Transmission from RBC terminals is blocked rapidly by 10 mm BAPTA but not by 10 mm EGTA. A, Recordings with 10 mm BAPTA; responses were elicited by alternating tail currents and voltage steps from -60 to -10 mV in the RBC at 17 sec intervals. i, The first tEPSC (black), evoked within 15 sec of establishing a whole-cell presynaptic recording (time = 0), is compared with one evoked 323 sec later (gray). ii, Step-evoked EPSCs at time = 17 sec (black) or 340 sec (gray). iii, Presynaptic currents (averages of 3 sequential responses) from t = 17-85 sec (black) or 272-340 sec (gray) show that 10 mm BAPTA does not affect Ca²⁺ influx into the presynaptic terminal.
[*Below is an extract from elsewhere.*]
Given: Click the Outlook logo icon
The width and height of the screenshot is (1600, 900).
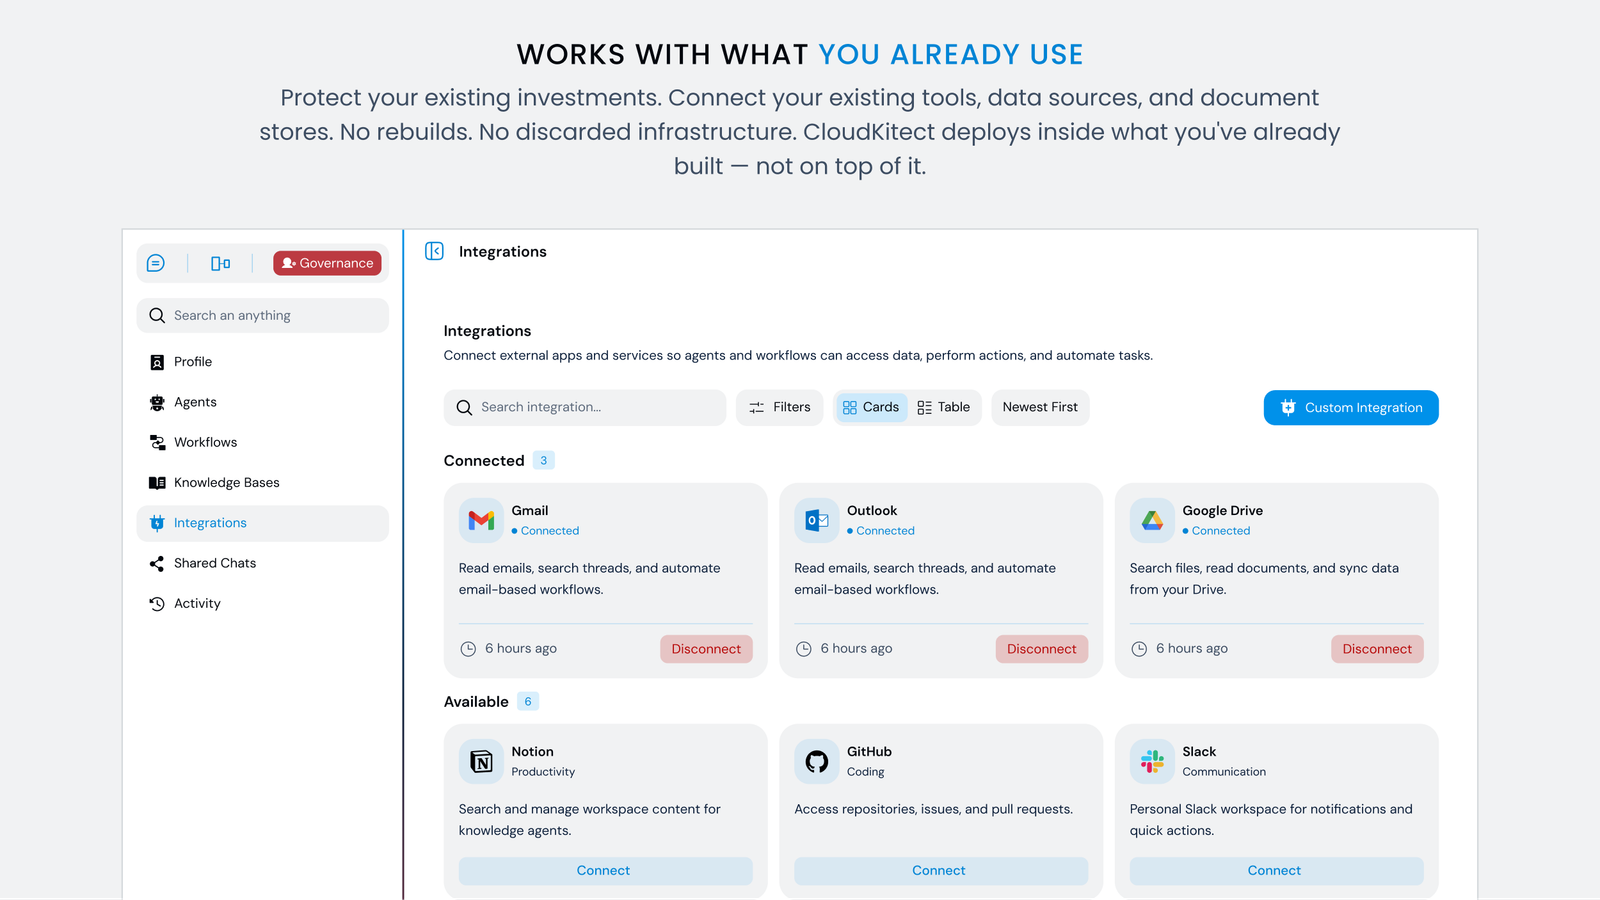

B, Recordings with 10 mm EGTA: i, ii, iii as in A. C, Summary of the effects of 10 mm BAPTA (n = 5) or 10 mm EGTA (n = 5) on EPSC amplitude. The peak amplitudes of individual responses from each cell were normalized to the peak amplitude of the first tEPSC recorded in that cell. The line is an exponential fit to the pooled (step- and tail-evoked) BAPTA data points; τ = 125 sec.